◆ **WHAT YOU WILL DO**:
Rescale the entries below by reproducing every line, requests included, with each coordinate in the answers multiplied by 2.1 and rounded to a whole number, halves up. Leave the numbers in the requests unchanged, and leave the pictures out.

Item coordinate data:
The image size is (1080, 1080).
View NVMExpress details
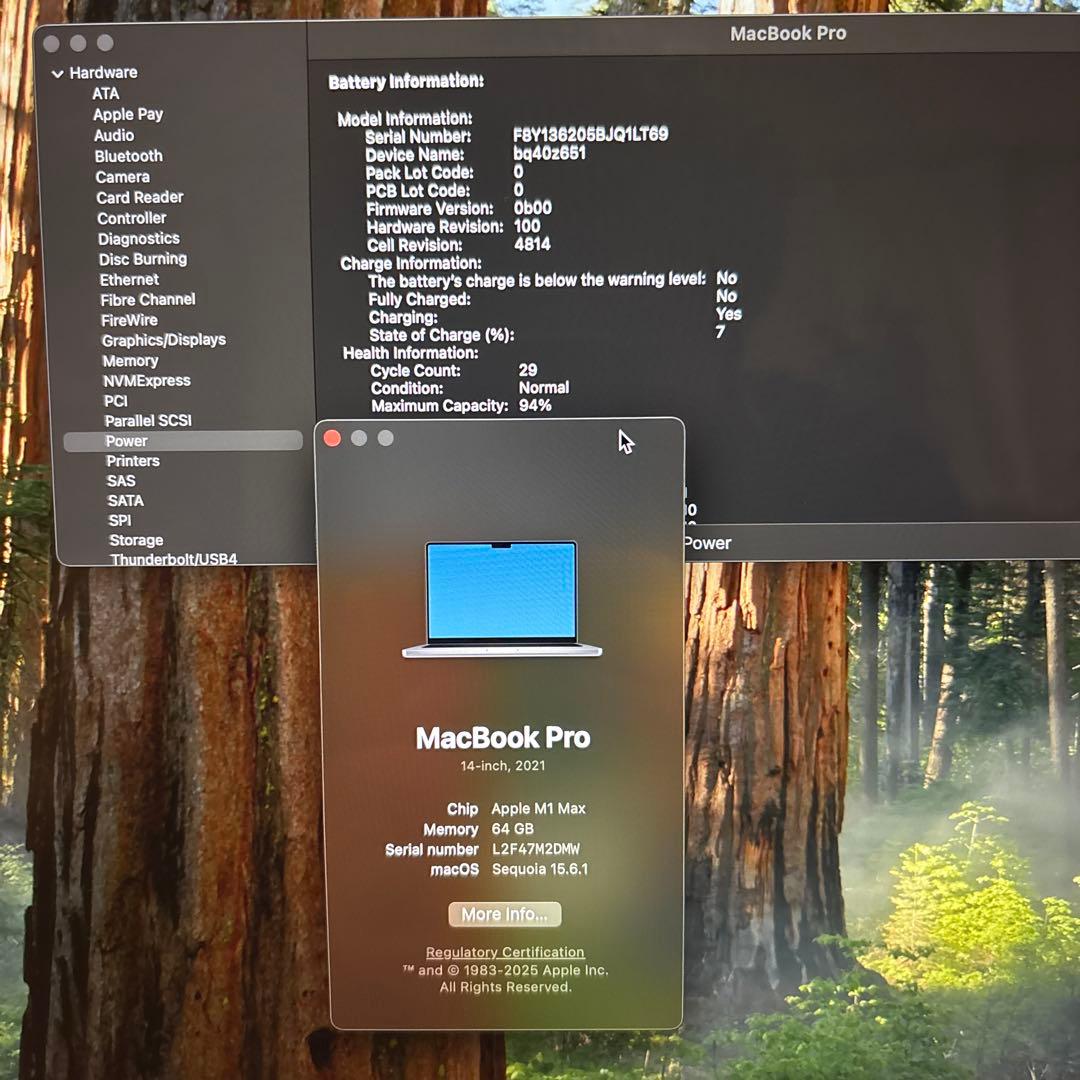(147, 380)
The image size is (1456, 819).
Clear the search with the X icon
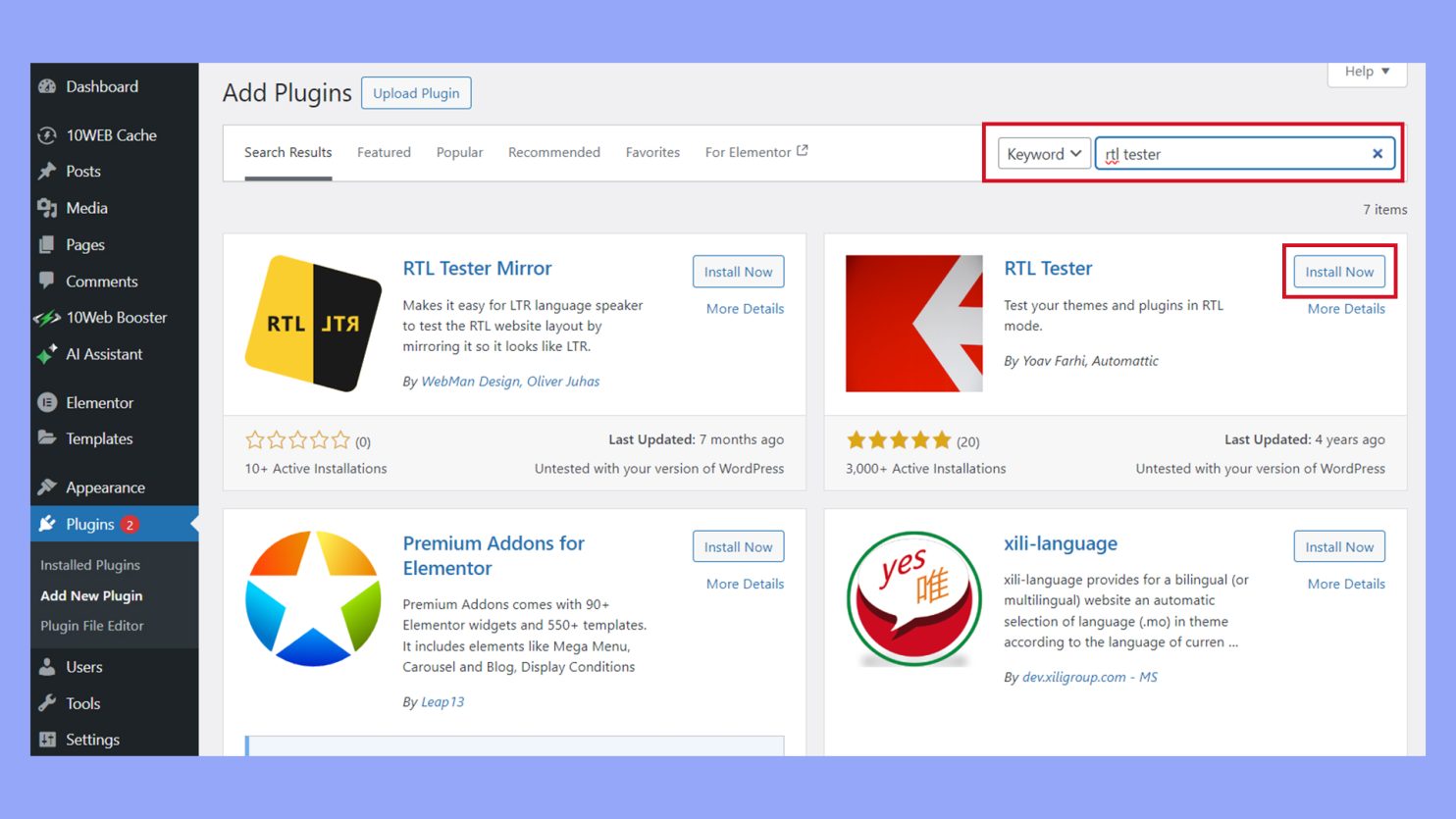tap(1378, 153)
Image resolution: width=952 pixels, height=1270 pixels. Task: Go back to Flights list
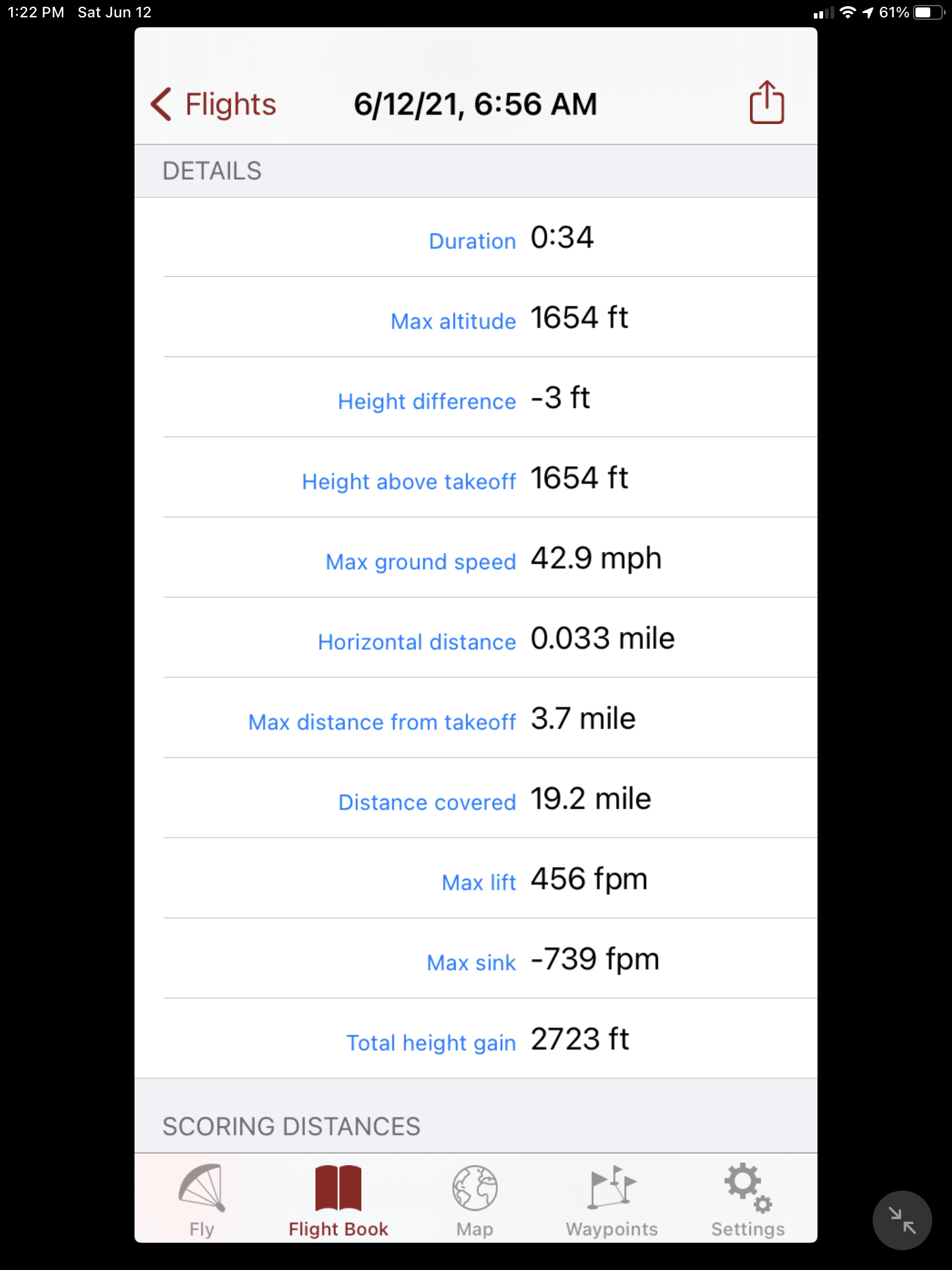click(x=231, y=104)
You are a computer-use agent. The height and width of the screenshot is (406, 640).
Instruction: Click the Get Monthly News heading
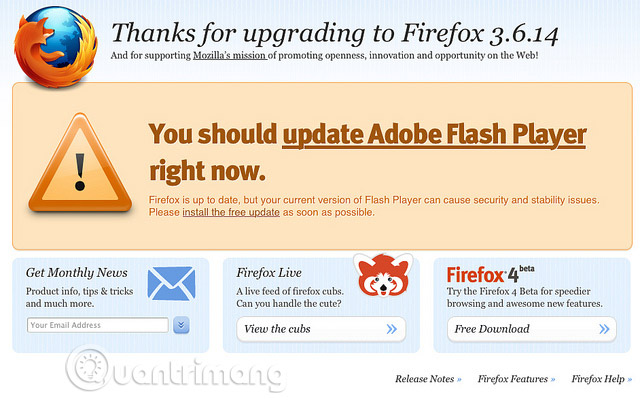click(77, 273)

◆ **ANSWER FOR THIS EXERCISE**:
The image size is (1080, 1080).
View NVMExpress details
(309, 798)
The image size is (1456, 819).
Clear the search with the X icon
tap(2894, 321)
Image resolution: width=952 pixels, height=1270 pixels. Task: Go back to Flights list
click(x=485, y=218)
You are a computer-use agent. The height and width of the screenshot is (406, 640).
Instruction: Click the Get Monthly News heading
click(162, 573)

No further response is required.